En una democracia como la nuestra, las ciudadanas y ciudadanos son iguales ante la ley. En teoría, cuentan con la misma capacidad para ejercer sus derechos y desarrollarse. Sin embargo, en la práctica existen desigualdades económicas, sociales y culturales que limitan esto. Un gran ejemplo son las dificultades que afronta cotidianamente la población afroperuana en nuestro país. Los problemas raciales estructurales aquí no son muy distintos a los que hemos visto evidenciados en otras latitudes.
En el Perú, alrededor del 4% de la población se identifica como afroperuana, según el Censo del 2017. Solo el 11.5% de ellos cuentan con estudios universitarios, mientras que en el resto de los grupos poblaciones esta cifra llega a casi el doble, 22.1%. Es una diferencia reveladora y preocupante.
Y si las barreras educativas no fuesen suficiente, se ha probado que también existe marginación en las oportunidades laborales. Un estudio del 2015 de la Universidad del Pacífico demostró, enviando miles de CVs ficticios a convocatorias reales de trabajo, que una persona afroperuana recibe 38% menos respuestas que una persona blanca con niveles similares de educación y preparación, al aplicar a un puesto profesional.
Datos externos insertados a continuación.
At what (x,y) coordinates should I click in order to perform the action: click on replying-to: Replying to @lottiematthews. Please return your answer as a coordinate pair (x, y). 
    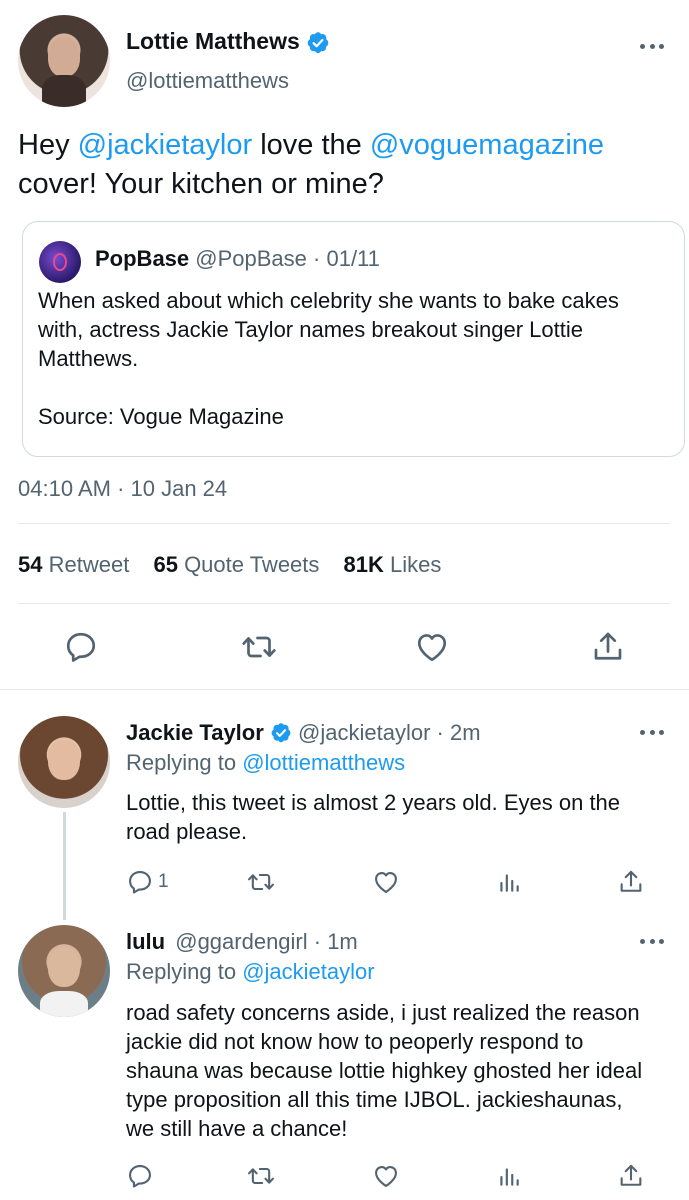
    Looking at the image, I should click on (266, 763).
El problema del racismo - que también afecta a otros grupos, como los pueblos indígenas amazónicos y andinos - está presente en nuestra sociedad desde su origen. A poco más de un año del bicentenario es importante que lo enfrentemos con firmeza. El primer paso de ello es reconocer el problema y hablar sobre cómo nos afecta. El racismo se nutre del silencio para hacerse más fuerte y seguir instalado en nuestra vida cotidiana. Es hora de decirle - de decirnos - basta.